- Exercise passage:
══════

"Exploiting Sparsity for Long Context Inference: Million Token Contexts on Commodity GPUs"
Below podcast on this paper is generated with Google's Illuminate.
https://arxiv.org/abs/2502.06766
LLMs face challenges in processing very long input texts due to high computational and memory demands, especially on typical hardware. This paper addresses the issue of inefficient inference when using long contexts in transformer models.
This paper introduces a method to reduce inference costs. It attends only to the most important tokens at each step using a top-k selection, enhancing efficiency for long contexts.
-----
📌 By offloading key/value cache to CPU and using top-k selection, this method drastically reduces GPU memory needs. It enables million-token context inference on commodity GPUs.
📌 This work empirically validates inherent attention sparsity in LLMs. Top-k attention effectively exploits this, focusing on crucial tokens while maintaining performance with minimal overhead.
📌 Architecturally, top-k attention smartly shifts key/value cache to CPU, using approximate nearest neighbor search. This decouples context length scaling from GPU memory limitations for practical deployment.
----------
Methods Explored in this Paper 🔧:
→ The paper proposes a top-k attention mechanism.
→ It selects only the most relevant key-value pairs for attention computation at each layer.
→ Key and value vectors are stored in CPU memory within a vector database.
→ Approximate k-Nearest Neighbor search is used to retrieve top-k keys from the CPU cache for each query during decoding.
→ The retrieved keys and values are moved to GPU for attention computation.
→ This method reduces computation and memory overhead by focusing on crucial tokens.
→ The value of k can be adjusted per layer to optimize performance and efficiency.
-----
Key Insights 💡:
→ Modern LLMs exhibit sparse attention patterns.
→ Only a small fraction of tokens significantly contribute to the attention mechanism.
→ Top-k attention effectively exploits this sparsity.
→ Models can maintain performance even when attending to a very small percentage of input tokens.
→ This sparsity is observed across different model sizes, architectures and training types.
-----
Results 📊:
→ Achieves over 95% of full attention performance on benchmarks like LM-Eval, AlpacaEval, and RULER, by attending to less than 2% of input tokens.
→ On RULER benchmark, with k=2, achieves over 60% performance across context lengths from 8k to 131k tokens.
→ For Needle In A Haystack task with 1 million tokens, k=1 is sufficient.

══════

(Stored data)
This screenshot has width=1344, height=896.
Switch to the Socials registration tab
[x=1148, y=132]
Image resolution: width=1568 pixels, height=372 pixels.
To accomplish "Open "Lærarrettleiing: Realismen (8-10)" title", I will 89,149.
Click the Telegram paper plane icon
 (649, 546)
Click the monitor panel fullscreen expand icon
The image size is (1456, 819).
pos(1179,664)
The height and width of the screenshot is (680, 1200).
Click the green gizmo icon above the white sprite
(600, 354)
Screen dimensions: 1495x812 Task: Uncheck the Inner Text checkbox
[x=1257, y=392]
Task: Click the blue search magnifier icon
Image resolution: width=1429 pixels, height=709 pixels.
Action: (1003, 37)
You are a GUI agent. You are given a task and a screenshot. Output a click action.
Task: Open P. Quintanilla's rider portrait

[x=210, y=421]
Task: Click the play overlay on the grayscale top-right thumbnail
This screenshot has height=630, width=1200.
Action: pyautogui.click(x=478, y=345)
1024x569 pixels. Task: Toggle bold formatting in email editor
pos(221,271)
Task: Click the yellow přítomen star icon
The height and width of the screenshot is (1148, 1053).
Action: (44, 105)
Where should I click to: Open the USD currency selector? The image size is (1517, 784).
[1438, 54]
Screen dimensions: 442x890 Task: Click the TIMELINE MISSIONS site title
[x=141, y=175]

══════

- Your goal: Copy the paper summary, starting at "Below podcast on" and stopping after "on commodity GPUs.", and swap "top-k selection" for "top-k filtering" wherever it occurs. These entries have nothing to do with the paper summary.

- Expected answer:
Below podcast on this paper is generated with Google's Illuminate.
https://arxiv.org/abs/2502.06766
LLMs face challenges in processing very long input texts due to high computational and memory demands, especially on typical hardware. This paper addresses the issue of inefficient inference when using long contexts in transformer models.
This paper introduces a method to reduce inference costs. It attends only to the most important tokens at each step using a top-k filtering, enhancing efficiency for long contexts.
-----
📌 By offloading key/value cache to CPU and using top-k filtering, this method drastically reduces GPU memory needs. It enables million-token context inference on commodity GPUs.